Meek is 1 year and 5 months old. Is he still too young to start? Our original plan was to wait until he is 17 months (which he is) so all of his bones are 100% grown but I am not sure if that's long enough. 

My husband will most likely be doing it on his bike. I was thinking of getting myself a little foldable scooter.

We bought a really nice pulling harness, with padding. We currently use it for walking but it is made for urban mushing. 

What do you think we should use to tie the harness to our bike/scooter?

There are 3 D-rings on the harness. one in the middle and 1 on each side.

Any advice would be helpful!

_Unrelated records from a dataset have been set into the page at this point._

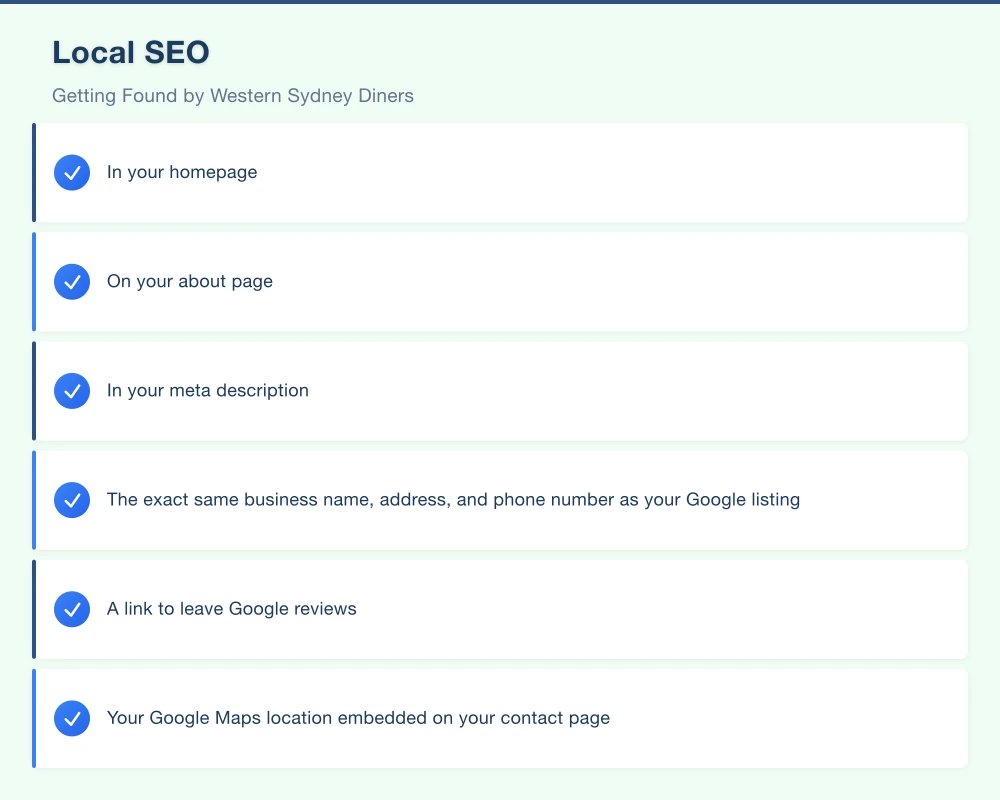Click the 'In your meta description' label
1000x800 pixels.
coord(208,390)
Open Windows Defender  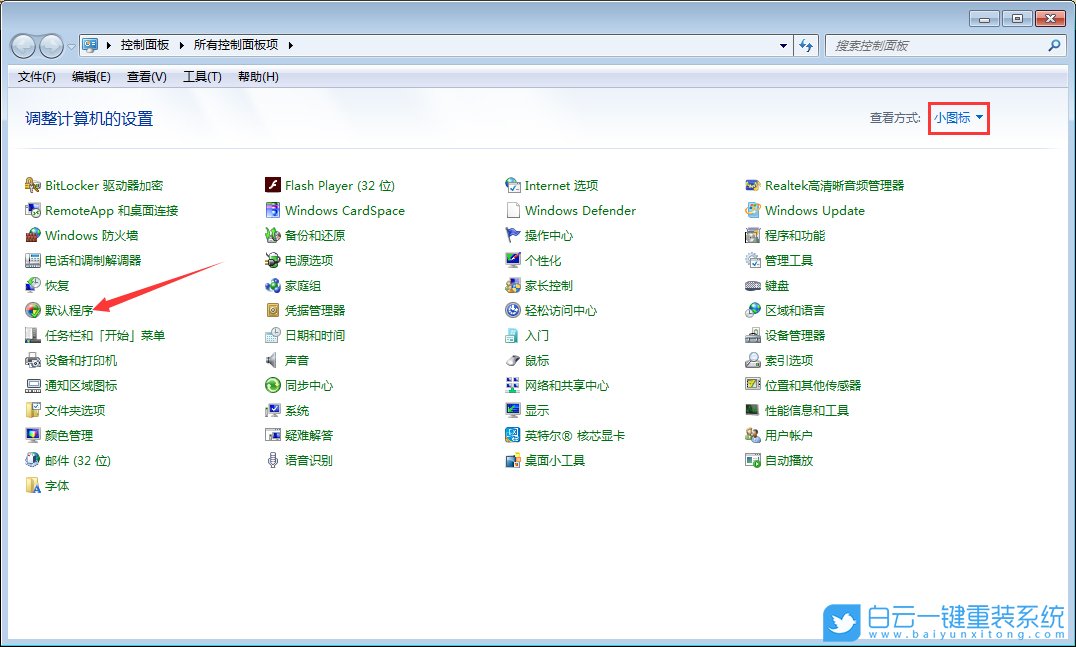click(x=580, y=210)
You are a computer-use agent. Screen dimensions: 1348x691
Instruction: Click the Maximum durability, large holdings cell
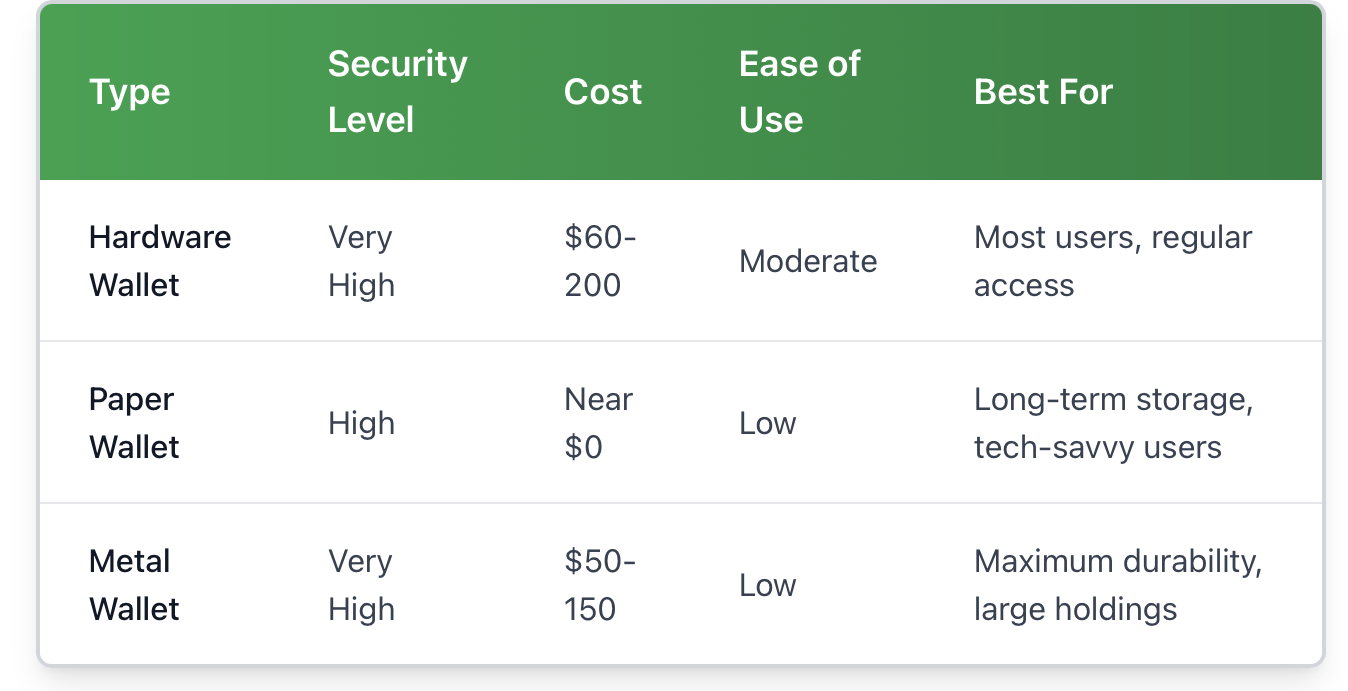coord(1117,585)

Thanks


----------



## reraven123 (Jul 21, 2017)

When I biked with my Giant Schnauzer I got him a sledding harness. He pulled the bike and a regular harness pulled his body crooked. A sledding harness lets him pull while keeping his body straight. The main thing is not to put that sideways pressure on his body.


----------



## Tifamaroo (Jan 17, 2017)

Here is a link to the harness we got him. He loves wearing it 
Would you recommend I use the 2 side D rings instead of the middle one?

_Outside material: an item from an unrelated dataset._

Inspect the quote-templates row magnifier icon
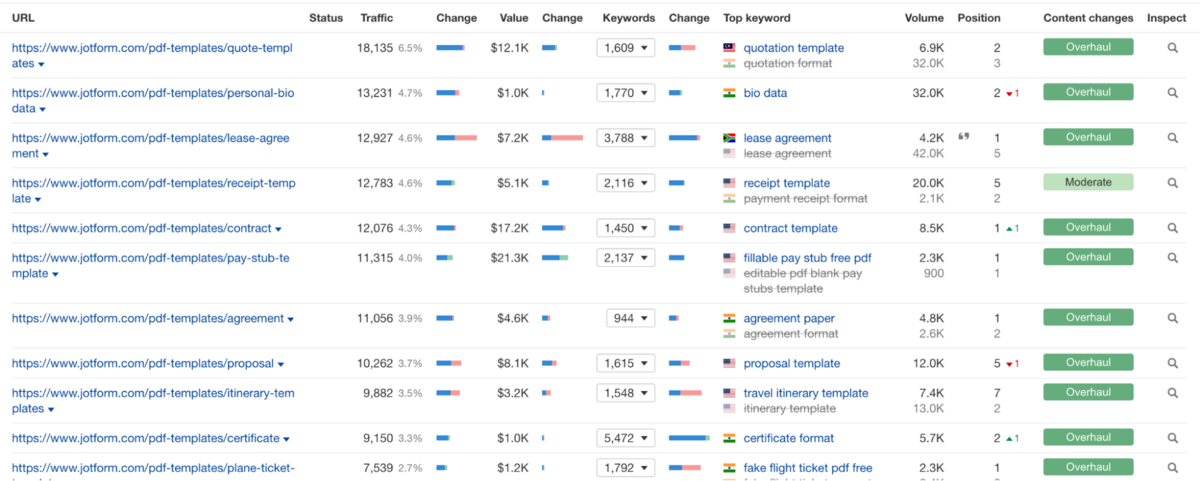 pos(1173,48)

https://www.renspets.com/w100943-canine-equipment-ultimate-pulling-harness-black


----------



## Charmed (Aug 4, 2014)

I carted with a siwash style carting harness that provided more freedom to the shoulders. I believe the company was Nordkyn Outfitters. I remember that it was initially a pain to fit the harnesss because there were so many straps to adjust, but after the first time it was quick. I had a single dog cart and a two dog sulky. One word of caution about biking with your dog. Use boots on your dog and check his/her pads often. We had several people that biked a couple miles and wore holes in their dog's pads.


----------



## reraven123 (Jul 21, 2017)

That harness is for dogs that are pulling something that is directly behind them. If he is pulling a bike (for instance) where he is off to the side of what he is pulling he needs a dog sledding harness which is designed to distribute the weight so that it doesn't pull sideways on the dog.

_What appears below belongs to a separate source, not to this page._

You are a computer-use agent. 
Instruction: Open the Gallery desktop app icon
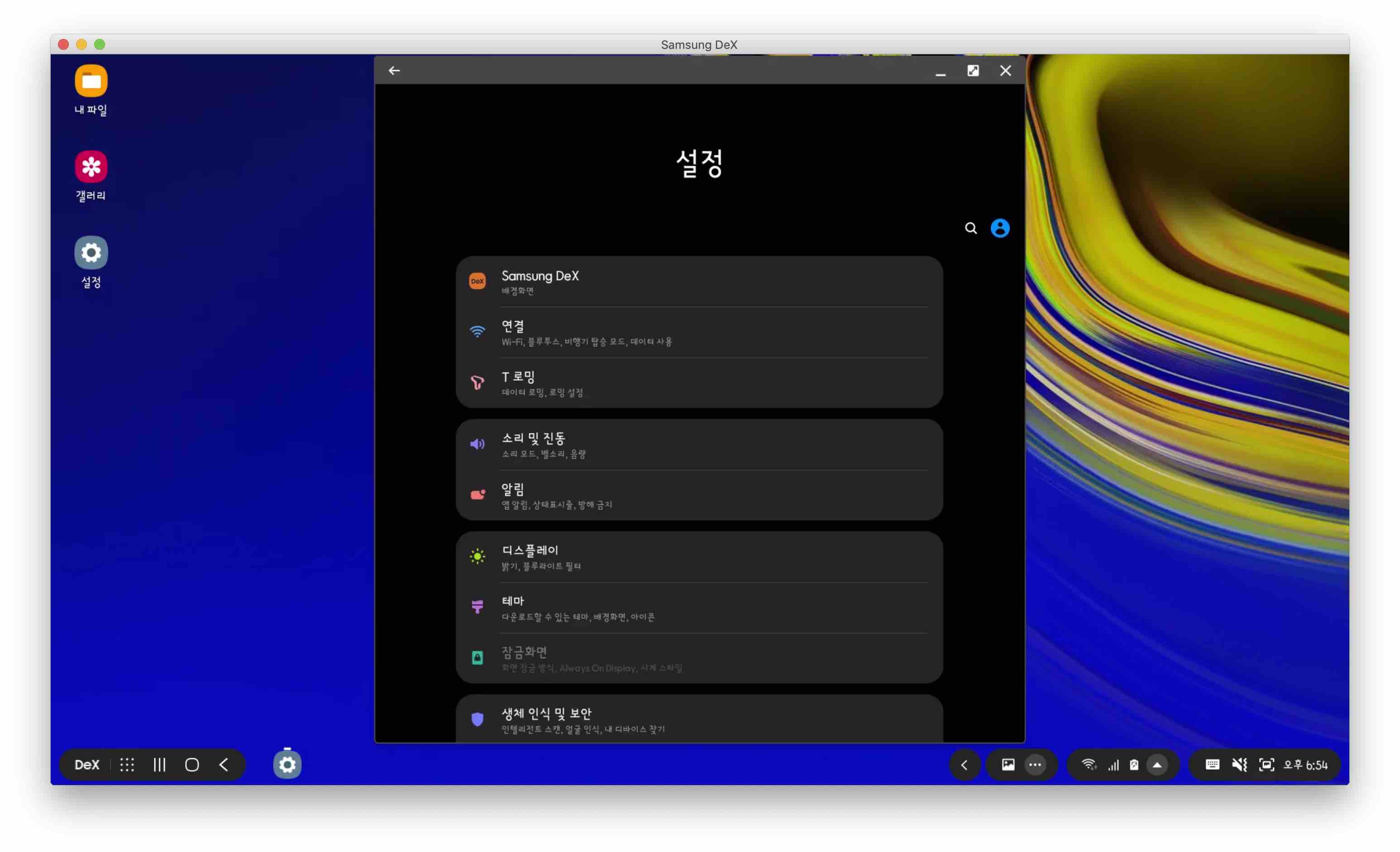(91, 167)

https://www.etsy.com/listing/215914...061598117652269347278301efa9c783266:215914994


----------



## spindledreams (Aug 7, 2012)

These folks will help you get started right, talk age appropriate training, harness types and fit, etc.  Mine have shortie harnesses which are designed for bikejoring and scootering. Look into Toucan scooters for yourself that is what I will be getting to use with mine eventually. There are others that are sturdier but also about twice as much cost wise.


----------



## Entellechy (Jun 10, 2017)

Hi 
I use a Freemotion Harness with a Non-stop dogwear Running Line for my Cattle dog. I have my mountain bike rigged for her to pull. I bought the items on Amazon. Make sure your dog is at least 2 years old before he does any PULLING. Their young bodies are not ready for it until then. In the mean time you can train the commands so he can function on the line. It's REALLY fun!


----------